Two lovers from Okija in Anambra state have reportedly committed suicide earlier this month after they were not allowed to marry because one of them was from a slave descendant.
According to BBC, the duo, believed to be in their early thirties, were preparing to tie the knot when their parents objected to the union.
In a note left behind, the lovebirds rued the impossibility of them getting married “all because of an ancient belief.”
“They’re saying we can’t get married… all because of an ancient belief,” they wrote.
“God created everyone equally so why would human beings discriminate just because of the ignorance of our forefathers.”
Just like the lovebirds, several people — believed to be of slave descendants — still face discrimination and different kinds of stigma in the south east — home to the Igbo ethnic group — decades after the end of slavery in Nigeria.
Descendants of slaves among the Igbo fall into two main categories — the ohu and osu.
While the ohu’s ancestors were said to be owned by humans, the osu’s were owned by gods – people dedicated to community shrines.
Those linked to the two groups are not only barred from marrying other Igbo classified as “freeborn” but also prohibited from holding political positions among others.
Favour, a 35-year-old woman, who was also affected by the system, recounted how her plan of getting married to her lover was halted about three years ago.
The lady explained that she was preparing for her wedding to her lover, whom she had dated for five years, when his family kicked against their union after discovering that she was an osu.
“They told their son that they didn’t want anything to do with me,” she said.
She added that her lover initially tried to resist his family’s objection to the union but eventually threw in the trowel after heated pressure.
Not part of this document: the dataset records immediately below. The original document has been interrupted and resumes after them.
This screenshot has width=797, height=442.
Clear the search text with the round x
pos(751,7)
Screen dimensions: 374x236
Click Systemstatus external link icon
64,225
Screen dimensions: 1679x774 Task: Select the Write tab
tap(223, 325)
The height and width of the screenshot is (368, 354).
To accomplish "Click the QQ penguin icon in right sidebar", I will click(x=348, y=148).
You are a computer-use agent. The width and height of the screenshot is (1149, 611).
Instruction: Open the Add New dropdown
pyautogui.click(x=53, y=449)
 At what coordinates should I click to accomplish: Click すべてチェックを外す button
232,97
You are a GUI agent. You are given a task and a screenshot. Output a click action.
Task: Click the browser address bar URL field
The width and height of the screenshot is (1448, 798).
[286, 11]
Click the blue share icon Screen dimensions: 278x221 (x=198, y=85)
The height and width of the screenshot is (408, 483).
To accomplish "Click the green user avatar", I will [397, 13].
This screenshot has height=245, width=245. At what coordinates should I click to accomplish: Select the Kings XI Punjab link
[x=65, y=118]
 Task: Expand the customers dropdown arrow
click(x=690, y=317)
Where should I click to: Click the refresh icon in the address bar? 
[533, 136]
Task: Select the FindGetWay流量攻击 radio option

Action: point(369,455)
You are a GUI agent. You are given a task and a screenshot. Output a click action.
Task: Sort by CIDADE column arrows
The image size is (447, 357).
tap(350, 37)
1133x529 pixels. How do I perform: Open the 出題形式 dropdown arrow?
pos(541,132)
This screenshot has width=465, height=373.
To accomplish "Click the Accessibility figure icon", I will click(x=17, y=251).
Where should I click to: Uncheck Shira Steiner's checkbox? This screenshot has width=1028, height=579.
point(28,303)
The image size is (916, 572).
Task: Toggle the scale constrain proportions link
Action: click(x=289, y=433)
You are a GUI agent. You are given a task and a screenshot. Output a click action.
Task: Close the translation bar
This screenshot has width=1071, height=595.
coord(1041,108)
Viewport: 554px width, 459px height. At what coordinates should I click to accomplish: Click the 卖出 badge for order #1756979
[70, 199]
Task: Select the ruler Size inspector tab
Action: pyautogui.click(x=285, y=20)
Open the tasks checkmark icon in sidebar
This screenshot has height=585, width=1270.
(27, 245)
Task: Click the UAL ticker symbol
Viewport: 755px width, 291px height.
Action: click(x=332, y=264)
“I felt bad. I was so hurt. I was so pained,” she added.
“They instilled fear in him. He asked me if I wanted him to die.”
To combat the issue, Oge Maduagwu, 44, had in 2017, founded the Initiative for the Eradication of Traditional and Cultural Stigmatisation in our Society (Ifetacsios).
Maduagwu has since been traversing different parts of the south east where the practice still holds sway to enlighten people and advocate equal rights for those affected.
“The kind of suffering that the black people are going through in America, the slave descendants here are also going through the same,” she said.